▶ _AUFGABENSTELLUNG_: Schreibe aus den Leitsätzen zum Baurecht den Abschnitt wortgetreu ab, der bei „5. Um eine Verunstaltung“ einsetzt und mit „19) (redaktioneller Leitsatz)“ schließt.

___ AUSGEWÄHLTER TEXT ___

2. Ein Ärztehaus ist keine Anlage für gesundheitliche Zwecke im Sinne von § 4 Abs. 2 Nr. 3 BauNVO, sondern unterfällt der freiberuflichen Nutzung nach § 13 BauNVO, die in allgemeinen Wohngebieten nur in Räumen nicht aber in Gebäuden zulässig ist. (Rn. 8) (redaktioneller Leitsatz)
3. Von einem großflächigen Einzelhandelsbetrieb im Sinne von § 11 Abs. 3 Satz 1 Nr. 2 BauNVO ist bei einer Verkaufsfläche von 800 m² auszugehen ungeachtet des Umstandes, um wieviel diese Grenze überschritten wird. (Rn. 9) (redaktioneller Leitsatz)
4. Werbeanlagen sind bauplanungsrechtlich als Gewerbebetriebe zu behandeln und fügen sich grundsätzlich ein, wenn gewerbliche Nutzung in der näheren Umgebung vorhanden ist. (Rn. 12) (redaktioneller Leitsatz)
5. Um eine Verunstaltung im Sinn des Art. 8 Satz 2 BayBO anzunehmen, reicht nicht jede Störung der architektonischen Harmonie aus, vielmehr ist ein hässlicher, das ästhetische Empfinden des Beschauers nicht nur beeinträchtigender, sondern verletzender Zustand erforderlich. (Rn. 19) (redaktioneller Leitsatz)

___ DATENSATZAUSZÜGE ___

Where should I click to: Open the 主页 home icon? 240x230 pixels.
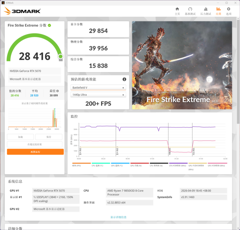(177, 11)
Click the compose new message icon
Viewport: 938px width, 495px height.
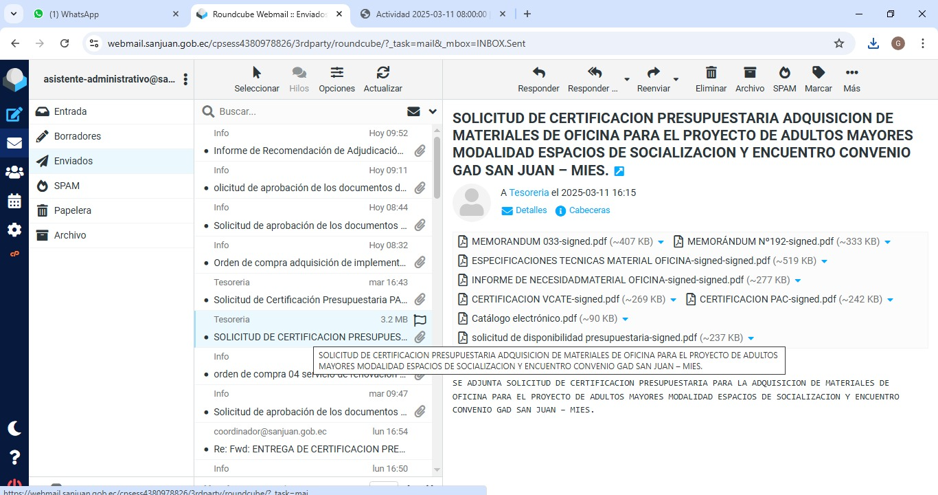(14, 115)
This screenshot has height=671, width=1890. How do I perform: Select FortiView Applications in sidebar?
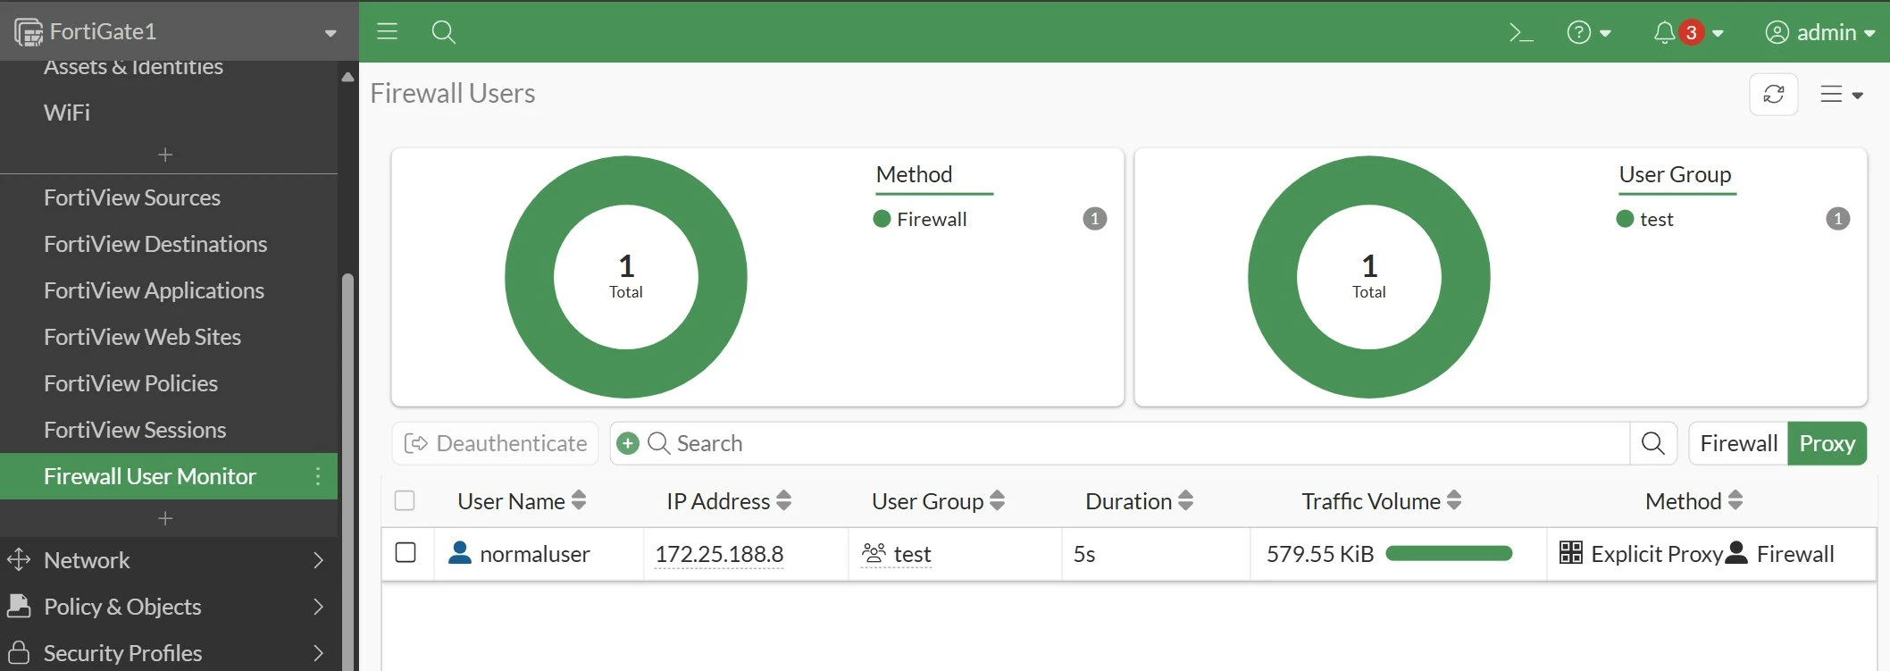[x=154, y=290]
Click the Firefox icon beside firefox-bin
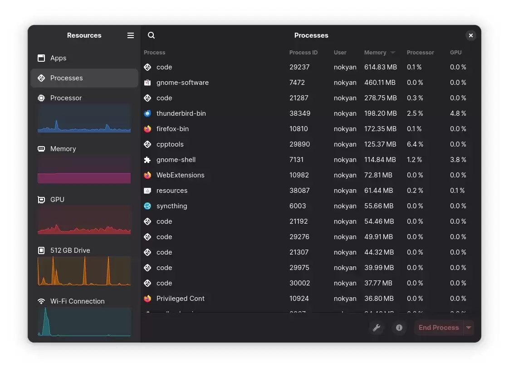The height and width of the screenshot is (373, 509). point(147,129)
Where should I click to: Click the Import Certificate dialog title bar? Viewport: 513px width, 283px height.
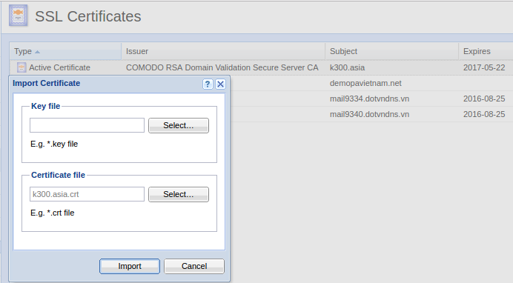[x=105, y=84]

___

▶ _ANTWORT ZUR AUFGABE_:
5. Um eine Verunstaltung im Sinn des Art. 8 Satz 2 BayBO anzunehmen, reicht nicht jede Störung der architektonischen Harmonie aus, vielmehr ist ein hässlicher, das ästhetische Empfinden des Beschauers nicht nur beeinträchtigender, sondern verletzender Zustand erforderlich. (Rn. 19) (redaktioneller Leitsatz)